When the new Gandalf (not the apparition of Saruman) first appears to Legolas, Gimli, and Aragorn, it is as a mysterious silent figure, who comes softly through the forest towards them and then stands looking at them for a long time without speaking:

Aragorn looked and beheld a bent figure moving slowly. It was not far away. It looked like an old beggar-man, walking wearily, leaning on a rough staff. His head was bowed, and he did not look towards them. In other lands they would have greeted him with kind words; but now they stood silent, each feeling a strange expectancy: something was approaching that held a hidden power – or menace.

[...]

At that moment the old man quickened his pace and came with surprising speed to the foot of the rock-wall. Then suddenly he looked up, while they stood motionless looking down. There was no sound.

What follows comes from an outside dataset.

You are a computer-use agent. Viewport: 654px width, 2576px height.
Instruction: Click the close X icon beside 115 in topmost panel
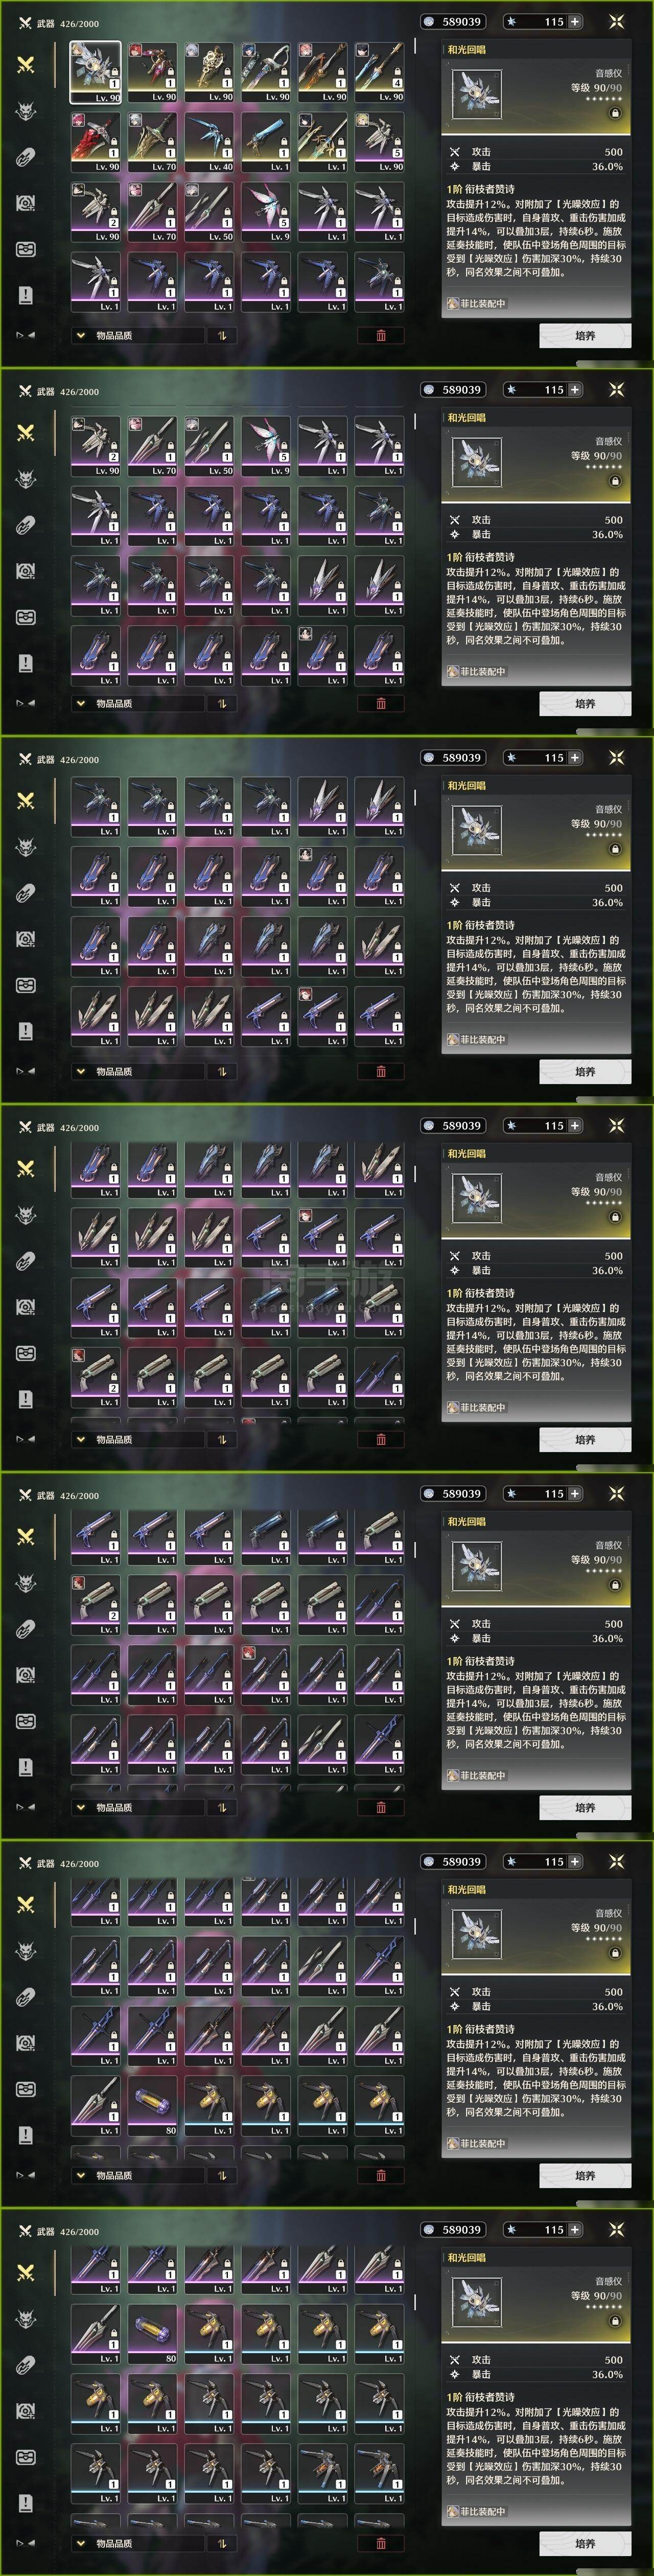pyautogui.click(x=616, y=21)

Even when he breaks the silence, he speaks with them as a stranger rather than an old friend:

Well met, I say again!’ said the old man, coming towards them. When he was a few feet away, he stood, stooping over his staff, with his head thrust forward, peering at them from under his hood. ‘And what may you be doing in these parts? An Elf, a Man, and a Dwarf, all clad in Elvish fashion. No doubt there is a tale worth hearing behind it all. Such things are not often seen here.’

‘You speak as one that knows Fangorn well,’ said Aragorn. ‘Is that so?’

‘Not well,’ said the old man: ‘that would be the study of many lives. But I come here now and again.’

‘Might we know your name, and then hear what it is that you have to say to us?’ said Aragorn. ‘The morning passes, and we have an errand that will not wait.’

‘As for what I wished to say, I have said it: What may you be doing, and what tale can you tell of yourselves? As for my name!’ He broke off, laughing long and softly. Aragorn felt a shudder run through him at the sound, a strange cold thrill; and yet it was not fear or terror that he felt: rather it was like the sudden bite of a keen air, or the slap of a cold rain that wakes an uneasy sleeper.

‘My name!’ said the old man again. ‘Have you not guessed it already? You have heard it before, I think. Yes, you have heard it before. But come now, what of your tale?’

If this is how Gandalf behaves on his actual first meeting with his old friends, is it so far-fetched to wonder if he previously appeared to them without even speaking? The ways of wizards are often strange and inscrutable to mortals.

Also, Gimli was shocked. He was by far the last to react to the revelation that the mysterious old man was Gandalf resurrected, and perhaps his mind was still working over it even while the others talked. It took him more time to recover from the shock, and perhaps he thought the nightly apparition was probably Saruman but wanted to make sure. The text doesn't say he was accusatory, so maybe his question was just confirmatory:

‘Wait a minute!’ cried Gimli. ‘There is another thing that I should like to know first. Was it you, Gandalf, or Saruman that we saw last night?’

As for why they took so long to ask about what happened to Gandalf after Moria, the simplest explanation is that there were more pressing matters to discuss: the fate of the Ring and Frodo, the plotting of Saruman relatively near at hand, the fate of the two hobbits they'd been pursuing for so long to that very spot, the future of the world between Mordor and Isengard, and other things of vital importance to the future. Their curiosity about Gandalf's resurrection could wait a little.